BEGIN Data

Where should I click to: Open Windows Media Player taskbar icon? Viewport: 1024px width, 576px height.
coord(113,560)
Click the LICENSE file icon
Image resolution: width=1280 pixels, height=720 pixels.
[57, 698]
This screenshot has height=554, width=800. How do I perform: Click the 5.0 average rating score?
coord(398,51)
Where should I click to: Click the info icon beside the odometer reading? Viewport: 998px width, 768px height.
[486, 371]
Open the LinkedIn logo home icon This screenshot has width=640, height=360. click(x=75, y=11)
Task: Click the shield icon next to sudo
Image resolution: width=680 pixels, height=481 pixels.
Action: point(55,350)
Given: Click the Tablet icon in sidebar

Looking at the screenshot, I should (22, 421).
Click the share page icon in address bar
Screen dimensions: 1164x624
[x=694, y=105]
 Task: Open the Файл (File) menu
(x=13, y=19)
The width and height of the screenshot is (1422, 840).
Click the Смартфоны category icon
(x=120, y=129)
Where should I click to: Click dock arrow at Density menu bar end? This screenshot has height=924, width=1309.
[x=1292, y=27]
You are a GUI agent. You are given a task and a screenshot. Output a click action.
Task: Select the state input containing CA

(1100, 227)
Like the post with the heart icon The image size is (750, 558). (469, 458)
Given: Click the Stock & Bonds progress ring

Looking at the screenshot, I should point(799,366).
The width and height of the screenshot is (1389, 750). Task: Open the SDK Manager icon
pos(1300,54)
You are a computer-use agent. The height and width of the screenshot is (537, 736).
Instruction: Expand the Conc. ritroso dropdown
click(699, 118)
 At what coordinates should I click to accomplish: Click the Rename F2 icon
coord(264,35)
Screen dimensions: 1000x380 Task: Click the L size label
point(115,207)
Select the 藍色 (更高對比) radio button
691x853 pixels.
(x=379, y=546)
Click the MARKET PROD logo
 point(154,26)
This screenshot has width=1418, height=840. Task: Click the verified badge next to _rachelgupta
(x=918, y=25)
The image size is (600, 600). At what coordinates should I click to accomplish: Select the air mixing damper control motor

END Data

● Challenge
Show every line of the entries above that contains the word "next".

● Expected answer
Task: Click the shield icon next to sudo
This screenshot has width=1418, height=840. Task: Click the verified badge next to _rachelgupta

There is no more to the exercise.